What you will do:
For the data below, transcribe the part that opens with the line containing "Image resolution: width=842" and closes with the line containing "Where should I click to: Click the Tracking", exactly and with no pictures.

Information:
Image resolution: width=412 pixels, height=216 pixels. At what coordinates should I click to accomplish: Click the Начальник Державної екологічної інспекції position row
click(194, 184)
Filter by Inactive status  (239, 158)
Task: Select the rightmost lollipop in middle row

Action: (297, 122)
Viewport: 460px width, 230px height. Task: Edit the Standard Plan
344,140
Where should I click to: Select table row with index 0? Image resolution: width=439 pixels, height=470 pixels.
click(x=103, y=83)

==

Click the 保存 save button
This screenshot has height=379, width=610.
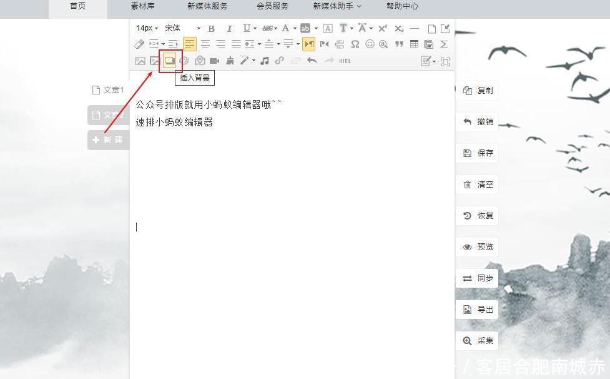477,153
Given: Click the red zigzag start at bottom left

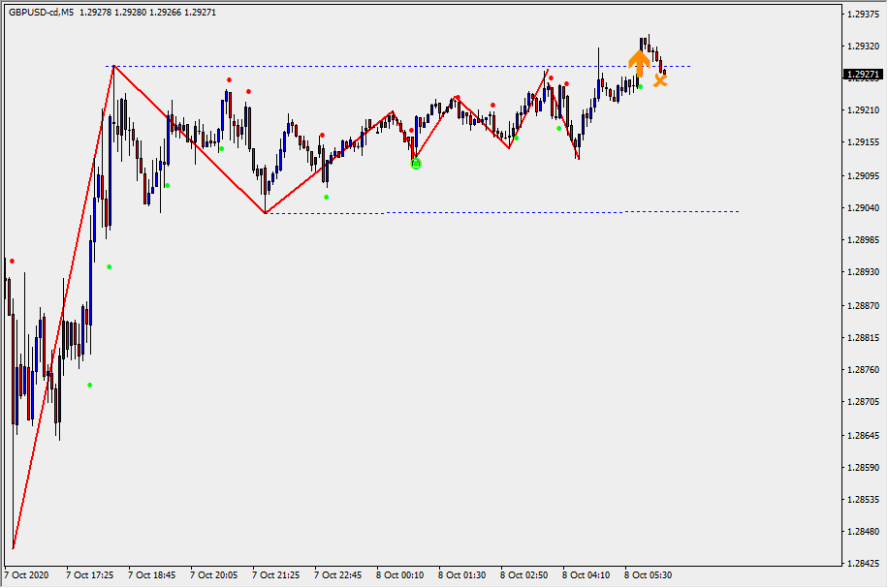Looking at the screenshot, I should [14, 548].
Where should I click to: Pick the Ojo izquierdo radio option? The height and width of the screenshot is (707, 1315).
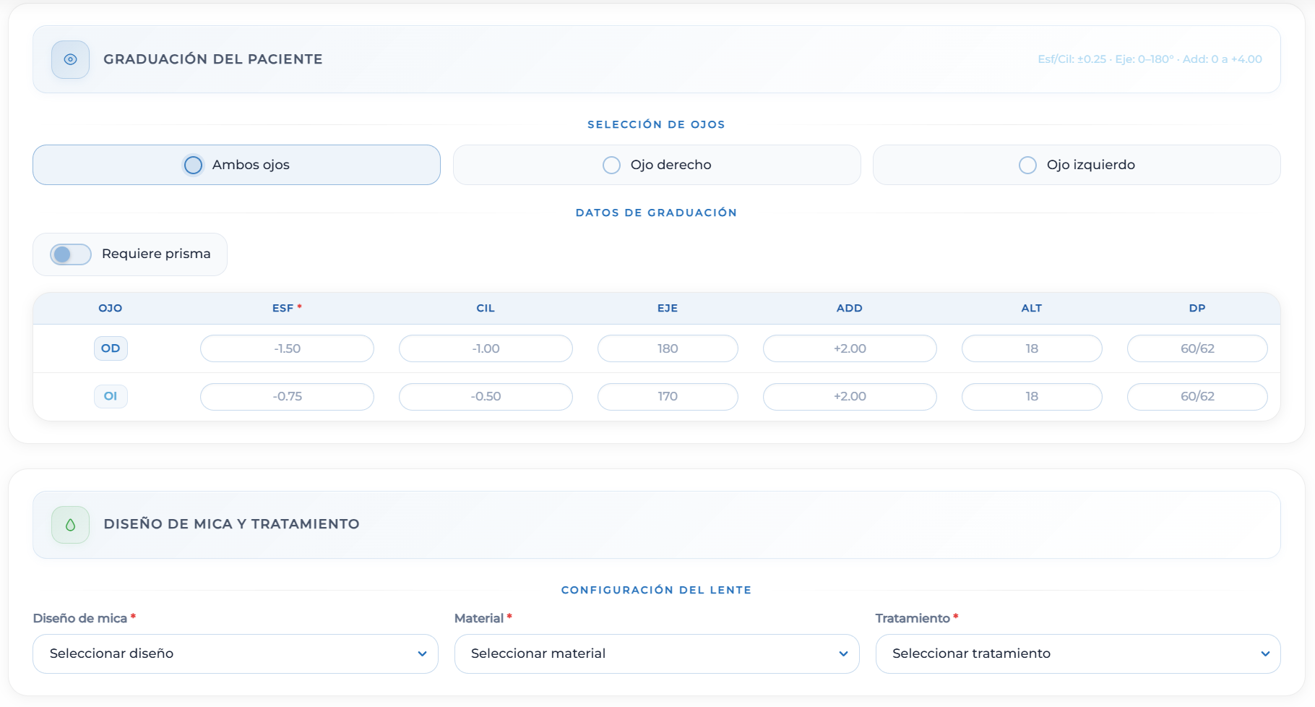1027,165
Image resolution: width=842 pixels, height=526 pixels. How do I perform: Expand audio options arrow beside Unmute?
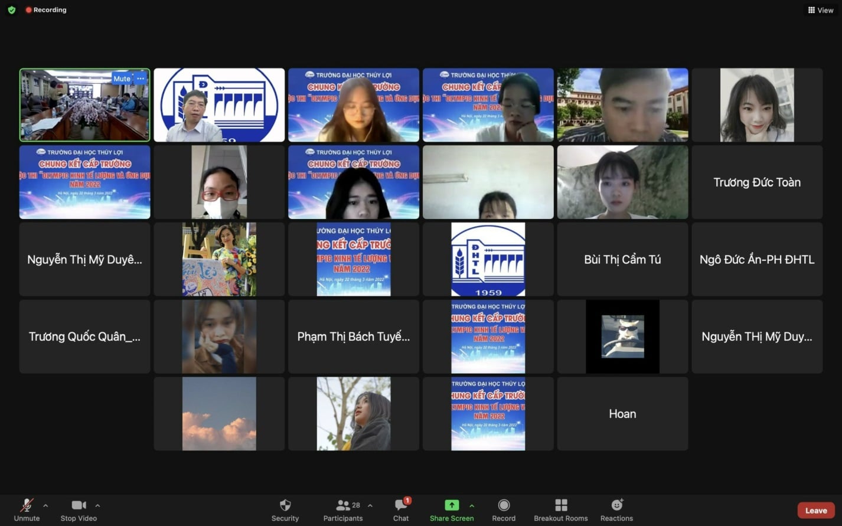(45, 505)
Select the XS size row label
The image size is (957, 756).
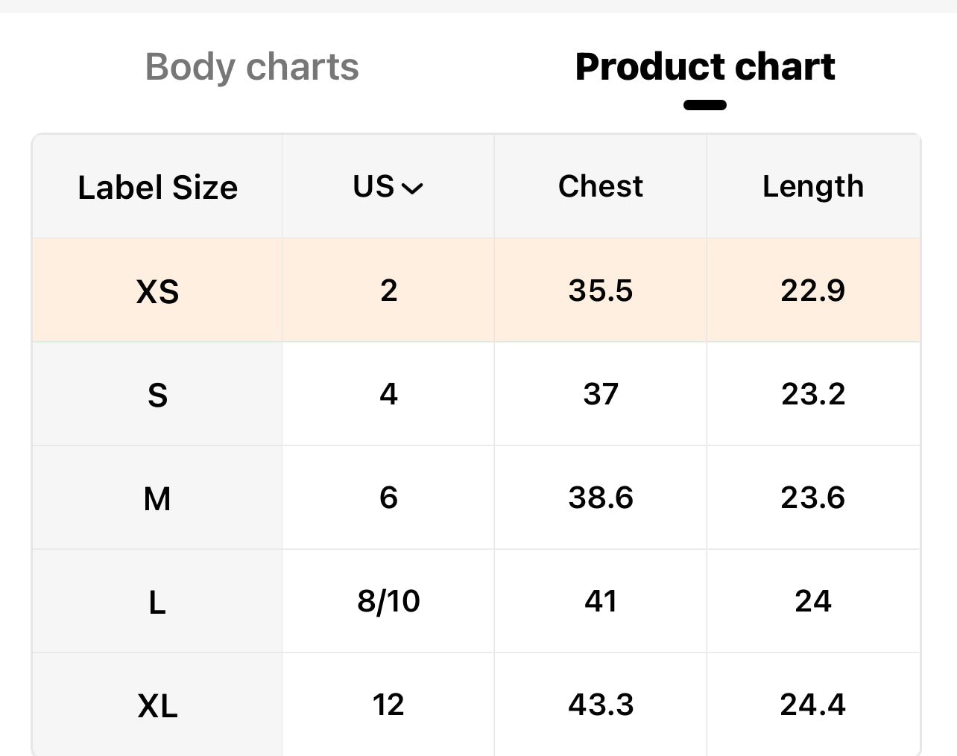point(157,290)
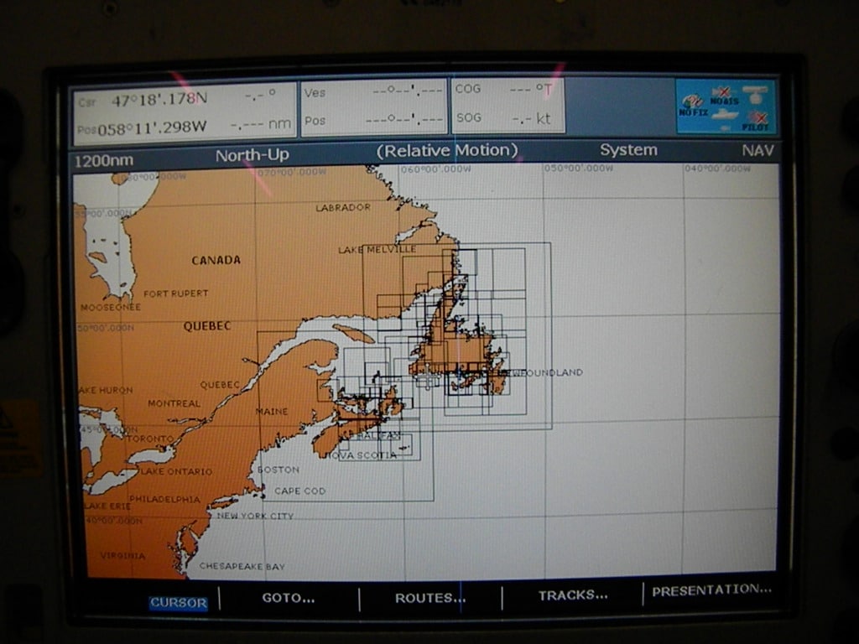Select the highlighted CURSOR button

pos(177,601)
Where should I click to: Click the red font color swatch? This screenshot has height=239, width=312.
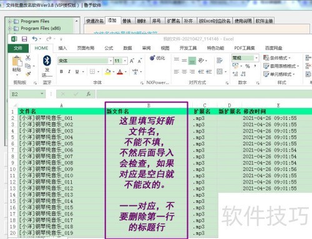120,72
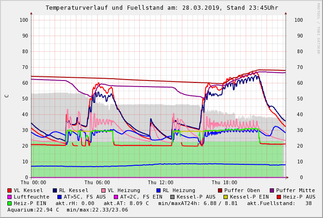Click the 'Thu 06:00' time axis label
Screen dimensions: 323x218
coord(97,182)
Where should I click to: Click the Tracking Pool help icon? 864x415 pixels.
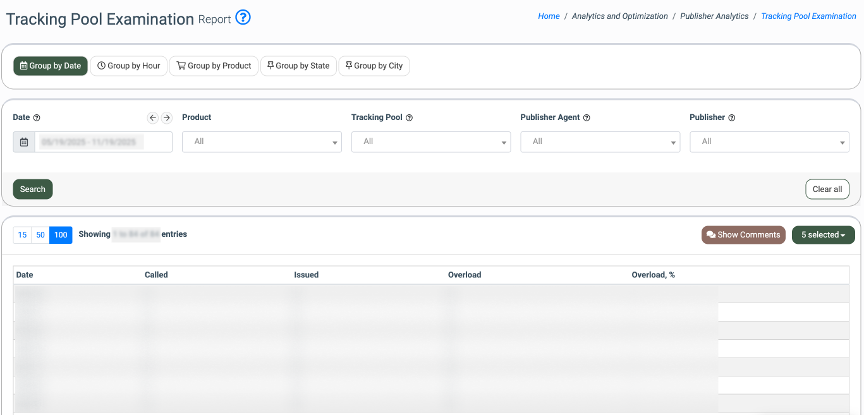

Answer area:
Image resolution: width=842 pixels, height=526 pixels. How do I perform: Expand audio options arrow beside Unmute?
(45, 505)
Select the XS size row label
The image size is (957, 756).
point(157,290)
Select the highlighted CURSOR button

pos(177,601)
Where should I click to: Click the red font color swatch? This screenshot has height=239, width=312.
120,72
Click the 'Thu 06:00' time axis label
Screen dimensions: 323x218
coord(97,182)
Where should I click to: Click the Tracking Pool help icon? 864x415 pixels.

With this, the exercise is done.